» **WORK TASK**: Would you please copy every line below that includes the string "Mustard"?

_ _ _

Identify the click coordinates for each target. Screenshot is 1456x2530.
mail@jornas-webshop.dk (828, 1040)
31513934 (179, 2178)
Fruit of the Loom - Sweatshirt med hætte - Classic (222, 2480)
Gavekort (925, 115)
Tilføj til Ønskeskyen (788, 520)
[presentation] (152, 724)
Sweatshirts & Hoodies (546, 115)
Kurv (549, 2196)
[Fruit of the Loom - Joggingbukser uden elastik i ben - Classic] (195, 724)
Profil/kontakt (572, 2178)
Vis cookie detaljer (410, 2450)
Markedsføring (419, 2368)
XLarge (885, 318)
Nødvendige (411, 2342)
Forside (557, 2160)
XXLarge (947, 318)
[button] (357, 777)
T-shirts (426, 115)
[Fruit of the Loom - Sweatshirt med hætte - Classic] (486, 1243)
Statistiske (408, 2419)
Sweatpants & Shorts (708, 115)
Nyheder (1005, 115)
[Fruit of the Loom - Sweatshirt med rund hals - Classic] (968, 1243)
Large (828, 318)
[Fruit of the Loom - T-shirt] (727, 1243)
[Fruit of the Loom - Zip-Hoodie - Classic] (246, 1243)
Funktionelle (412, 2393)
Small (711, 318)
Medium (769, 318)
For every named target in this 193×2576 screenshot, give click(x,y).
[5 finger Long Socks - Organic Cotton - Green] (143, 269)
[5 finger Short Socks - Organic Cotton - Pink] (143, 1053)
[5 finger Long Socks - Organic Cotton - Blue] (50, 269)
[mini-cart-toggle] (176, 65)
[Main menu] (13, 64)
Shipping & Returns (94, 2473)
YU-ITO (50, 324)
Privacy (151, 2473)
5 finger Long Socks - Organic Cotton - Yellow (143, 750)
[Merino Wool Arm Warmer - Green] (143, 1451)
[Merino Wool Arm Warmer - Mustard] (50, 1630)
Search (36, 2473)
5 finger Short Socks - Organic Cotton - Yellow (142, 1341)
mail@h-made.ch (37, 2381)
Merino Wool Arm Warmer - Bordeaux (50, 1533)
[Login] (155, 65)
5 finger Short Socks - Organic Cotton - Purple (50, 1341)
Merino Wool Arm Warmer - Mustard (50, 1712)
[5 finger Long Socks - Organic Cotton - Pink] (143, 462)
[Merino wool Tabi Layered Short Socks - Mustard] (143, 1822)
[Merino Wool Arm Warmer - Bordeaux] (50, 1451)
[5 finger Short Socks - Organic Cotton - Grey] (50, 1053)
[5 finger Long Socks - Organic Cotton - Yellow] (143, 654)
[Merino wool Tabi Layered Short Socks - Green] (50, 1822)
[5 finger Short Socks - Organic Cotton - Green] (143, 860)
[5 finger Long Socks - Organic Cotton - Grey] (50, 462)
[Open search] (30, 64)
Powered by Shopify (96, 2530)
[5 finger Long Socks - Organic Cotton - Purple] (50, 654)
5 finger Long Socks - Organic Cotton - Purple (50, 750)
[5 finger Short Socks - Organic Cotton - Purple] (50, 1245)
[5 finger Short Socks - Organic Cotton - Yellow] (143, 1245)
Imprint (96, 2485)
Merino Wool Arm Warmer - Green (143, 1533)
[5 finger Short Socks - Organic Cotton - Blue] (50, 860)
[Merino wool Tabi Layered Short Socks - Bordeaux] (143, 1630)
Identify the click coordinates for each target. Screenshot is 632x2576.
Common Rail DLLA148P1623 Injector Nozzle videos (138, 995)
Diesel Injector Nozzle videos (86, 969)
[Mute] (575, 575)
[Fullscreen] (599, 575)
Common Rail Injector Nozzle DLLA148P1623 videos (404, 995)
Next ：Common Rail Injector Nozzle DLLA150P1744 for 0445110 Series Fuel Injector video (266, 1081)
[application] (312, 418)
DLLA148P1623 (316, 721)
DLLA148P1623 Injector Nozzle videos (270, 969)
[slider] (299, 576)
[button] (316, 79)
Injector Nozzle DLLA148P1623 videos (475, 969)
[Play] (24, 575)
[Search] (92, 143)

_ _ _

» **YOUR RESPONSE**:
[Merino Wool Arm Warmer - Mustard] (50, 1630)
Merino Wool Arm Warmer - Mustard (50, 1712)
[Merino wool Tabi Layered Short Socks - Mustard] (143, 1822)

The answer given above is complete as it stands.